One alternative to building new lines is re-conductoring existing transmission corridors with
lines able to carry larger currents. However, re-conductoring does not reduce the system
demand for reactive power. In fact, re-conductoring will generally increase reactive power
consumed by the system, as reactive power used by the system is proportional to the square of
line current. However, re-conductoring in combination with series compensation can provide
a superior means of increasing power flow over existing rights-of-way.

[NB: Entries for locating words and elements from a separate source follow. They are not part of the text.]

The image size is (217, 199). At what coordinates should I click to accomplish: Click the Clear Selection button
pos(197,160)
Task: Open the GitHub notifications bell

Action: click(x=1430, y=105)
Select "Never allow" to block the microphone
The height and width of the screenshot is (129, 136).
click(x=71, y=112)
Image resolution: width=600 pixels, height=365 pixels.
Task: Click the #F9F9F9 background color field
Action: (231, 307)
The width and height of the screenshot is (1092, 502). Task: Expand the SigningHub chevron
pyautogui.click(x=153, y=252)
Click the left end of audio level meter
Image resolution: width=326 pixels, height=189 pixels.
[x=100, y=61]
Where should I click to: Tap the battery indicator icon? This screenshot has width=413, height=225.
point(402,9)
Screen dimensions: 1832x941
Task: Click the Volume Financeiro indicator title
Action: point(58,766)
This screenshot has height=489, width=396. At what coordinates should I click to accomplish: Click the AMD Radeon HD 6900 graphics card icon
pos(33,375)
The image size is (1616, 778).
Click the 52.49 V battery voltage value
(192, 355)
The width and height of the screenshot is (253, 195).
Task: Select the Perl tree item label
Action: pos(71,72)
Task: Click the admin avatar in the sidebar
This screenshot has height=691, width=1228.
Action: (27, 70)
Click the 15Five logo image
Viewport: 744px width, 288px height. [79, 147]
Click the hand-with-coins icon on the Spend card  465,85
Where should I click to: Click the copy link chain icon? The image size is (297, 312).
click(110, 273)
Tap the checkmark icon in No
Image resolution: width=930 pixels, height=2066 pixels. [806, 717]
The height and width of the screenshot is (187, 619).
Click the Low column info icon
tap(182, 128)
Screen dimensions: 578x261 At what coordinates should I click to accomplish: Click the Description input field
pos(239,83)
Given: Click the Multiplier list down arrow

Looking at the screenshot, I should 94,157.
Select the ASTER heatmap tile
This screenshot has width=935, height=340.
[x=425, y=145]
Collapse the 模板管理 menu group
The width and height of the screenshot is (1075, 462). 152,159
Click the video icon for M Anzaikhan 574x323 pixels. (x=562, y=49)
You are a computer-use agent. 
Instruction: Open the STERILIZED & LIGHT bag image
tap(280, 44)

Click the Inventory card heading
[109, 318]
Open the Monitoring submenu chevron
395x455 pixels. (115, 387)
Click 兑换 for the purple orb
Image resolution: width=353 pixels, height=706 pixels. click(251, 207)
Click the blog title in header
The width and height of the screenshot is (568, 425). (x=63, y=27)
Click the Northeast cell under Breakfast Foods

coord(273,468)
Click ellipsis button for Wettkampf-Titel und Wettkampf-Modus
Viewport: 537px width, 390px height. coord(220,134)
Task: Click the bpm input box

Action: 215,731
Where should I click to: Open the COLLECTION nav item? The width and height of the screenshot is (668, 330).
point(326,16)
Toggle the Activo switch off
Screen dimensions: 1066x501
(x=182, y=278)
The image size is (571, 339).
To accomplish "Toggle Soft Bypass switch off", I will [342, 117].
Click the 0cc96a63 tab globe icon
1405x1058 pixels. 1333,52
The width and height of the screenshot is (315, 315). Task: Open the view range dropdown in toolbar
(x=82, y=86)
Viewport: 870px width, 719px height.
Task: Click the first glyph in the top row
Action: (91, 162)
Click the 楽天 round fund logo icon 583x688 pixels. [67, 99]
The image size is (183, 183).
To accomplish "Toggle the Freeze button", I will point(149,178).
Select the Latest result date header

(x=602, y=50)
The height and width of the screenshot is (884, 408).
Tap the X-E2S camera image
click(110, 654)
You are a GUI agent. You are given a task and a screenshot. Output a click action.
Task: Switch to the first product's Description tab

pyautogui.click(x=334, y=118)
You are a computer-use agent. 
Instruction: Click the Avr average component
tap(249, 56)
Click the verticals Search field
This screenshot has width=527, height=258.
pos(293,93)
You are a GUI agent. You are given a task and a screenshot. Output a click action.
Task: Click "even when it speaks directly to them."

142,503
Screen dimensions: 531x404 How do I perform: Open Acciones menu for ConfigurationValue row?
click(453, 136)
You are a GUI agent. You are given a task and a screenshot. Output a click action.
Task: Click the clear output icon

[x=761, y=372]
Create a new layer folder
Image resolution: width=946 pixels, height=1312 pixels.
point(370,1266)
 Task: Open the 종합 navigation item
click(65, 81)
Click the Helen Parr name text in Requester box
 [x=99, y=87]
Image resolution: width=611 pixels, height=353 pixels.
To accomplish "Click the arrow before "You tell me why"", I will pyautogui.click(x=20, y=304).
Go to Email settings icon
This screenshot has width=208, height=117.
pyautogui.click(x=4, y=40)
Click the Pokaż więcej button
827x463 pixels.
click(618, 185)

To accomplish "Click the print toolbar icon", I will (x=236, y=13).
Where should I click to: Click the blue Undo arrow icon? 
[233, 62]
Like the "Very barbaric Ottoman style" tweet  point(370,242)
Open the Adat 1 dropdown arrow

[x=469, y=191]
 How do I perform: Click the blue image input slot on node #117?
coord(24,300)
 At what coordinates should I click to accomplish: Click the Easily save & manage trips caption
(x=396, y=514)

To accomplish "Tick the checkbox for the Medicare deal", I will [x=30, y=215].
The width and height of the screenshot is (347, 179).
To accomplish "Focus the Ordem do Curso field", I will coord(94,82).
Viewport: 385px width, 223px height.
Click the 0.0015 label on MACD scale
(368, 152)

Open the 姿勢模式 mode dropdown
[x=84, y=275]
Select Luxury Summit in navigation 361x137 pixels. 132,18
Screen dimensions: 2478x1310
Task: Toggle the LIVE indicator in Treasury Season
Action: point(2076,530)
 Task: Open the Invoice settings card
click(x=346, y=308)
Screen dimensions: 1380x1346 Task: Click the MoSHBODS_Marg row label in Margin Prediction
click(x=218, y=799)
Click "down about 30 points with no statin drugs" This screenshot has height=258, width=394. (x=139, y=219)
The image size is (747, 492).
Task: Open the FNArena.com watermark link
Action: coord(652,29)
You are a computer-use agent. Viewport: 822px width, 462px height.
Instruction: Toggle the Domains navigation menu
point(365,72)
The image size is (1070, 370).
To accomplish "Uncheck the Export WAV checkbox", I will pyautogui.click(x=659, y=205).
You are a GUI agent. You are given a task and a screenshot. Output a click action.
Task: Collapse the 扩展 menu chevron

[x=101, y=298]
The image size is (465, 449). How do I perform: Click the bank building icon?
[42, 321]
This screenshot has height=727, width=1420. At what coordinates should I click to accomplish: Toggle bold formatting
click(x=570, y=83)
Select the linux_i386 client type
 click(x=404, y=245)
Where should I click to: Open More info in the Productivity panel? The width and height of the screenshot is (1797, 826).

Since the mid 1990s, controllable series compensation technology is available on the market,
i.e. thyristor controlled series compensation (TCSC). This technology opens up new
applications.
One example is that effective interconnections of power systems can be accomplished by
means of AC (previously only feasible with HVDC technology). When strong isolated power
systems are interconnected, power oscillations may appear between the power systems; for
instance, upon the disconnection of generation. By applying TCSC technology on the
interconnecting line(s), and controlling it to effectively mitigate these power oscillations, the
power exchange between the systems is maintained safely.
Another important application for TCSC is the situation where a high degree of compensation
(ratio between the series capacitor reactance and the line reactance) is required in conjunction
with thermal generation. This combination might lead to interactions between the mechanical
eigenfrequency of the generator and the electrical eigenfrequency of the power system,
normally called sub-synchronous resonance (SSR). For these applications, TCSC technology
will mitigate the sub-synchronous resonances, and power transmission continues unaffected.